▶ _RECORDS SUPPLIED_:
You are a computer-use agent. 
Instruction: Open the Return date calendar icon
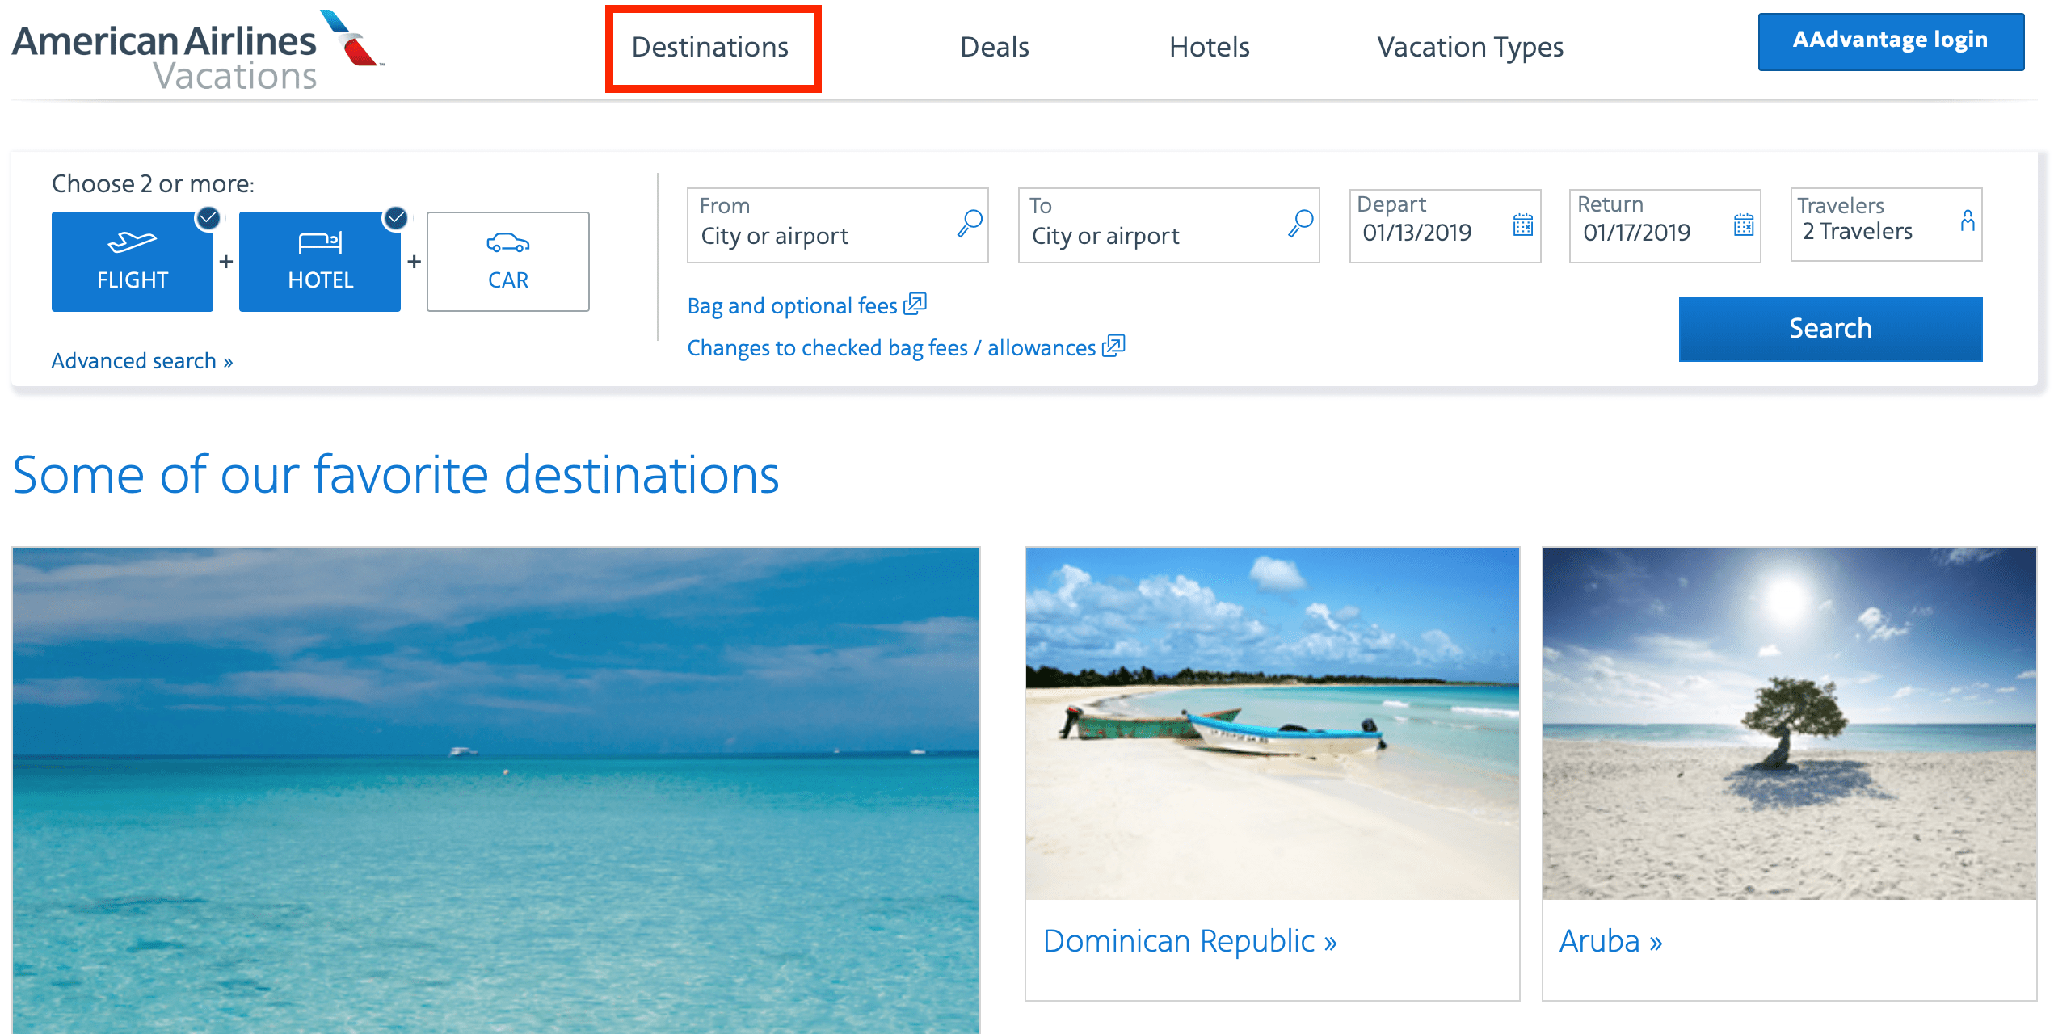pyautogui.click(x=1742, y=226)
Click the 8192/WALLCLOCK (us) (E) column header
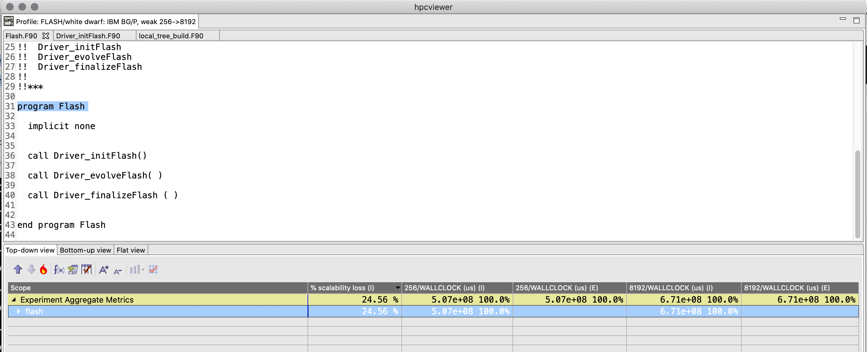Viewport: 867px width, 352px height. pos(787,288)
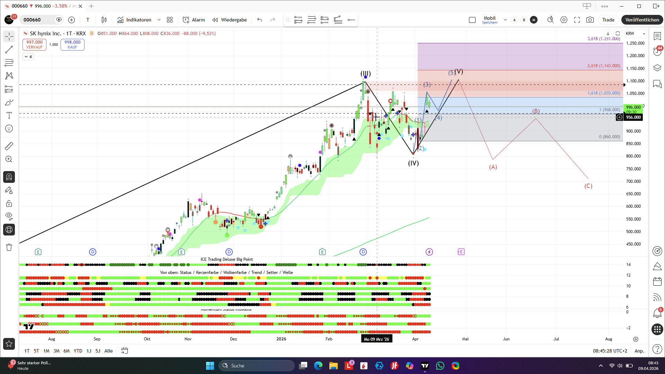The height and width of the screenshot is (374, 665).
Task: Select the 3M time range tab
Action: click(x=56, y=351)
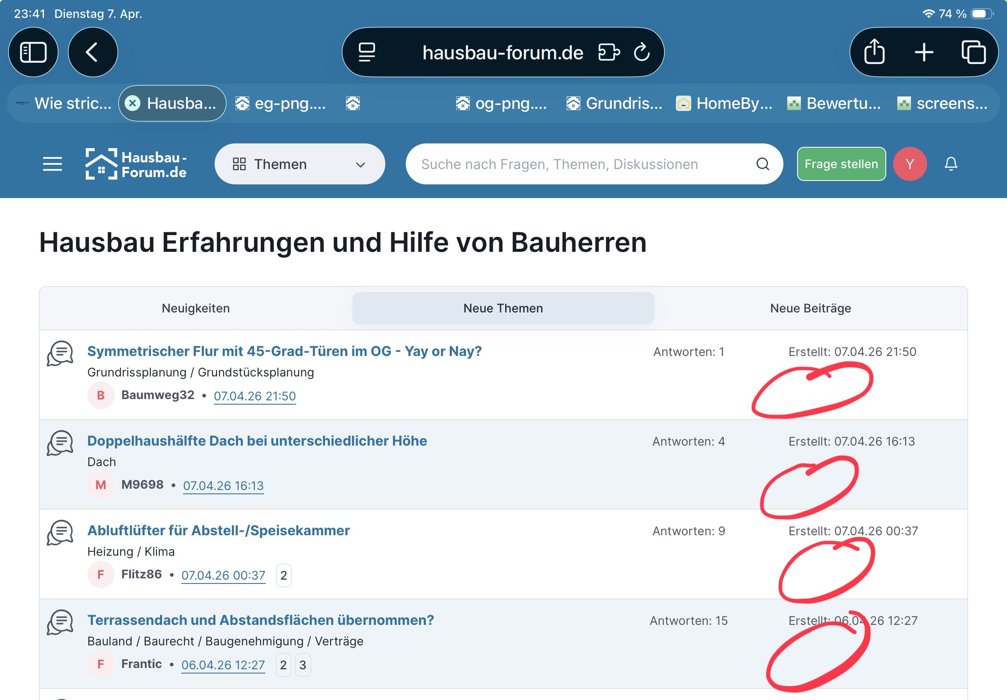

▶ _YOUR GOAL_: Each record above must be set down again unchanged, with its pictures left out.

▶ _FINISHED EXERCISE_:
You are a computer-use agent. 
Instruction: Open the Return date calendar icon
pyautogui.click(x=1742, y=226)
Click the 8192/WALLCLOCK (us) (E) column header
Viewport: 867px width, 352px height. pos(787,288)
The height and width of the screenshot is (374, 665).
Task: Select the 3M time range tab
Action: click(x=56, y=351)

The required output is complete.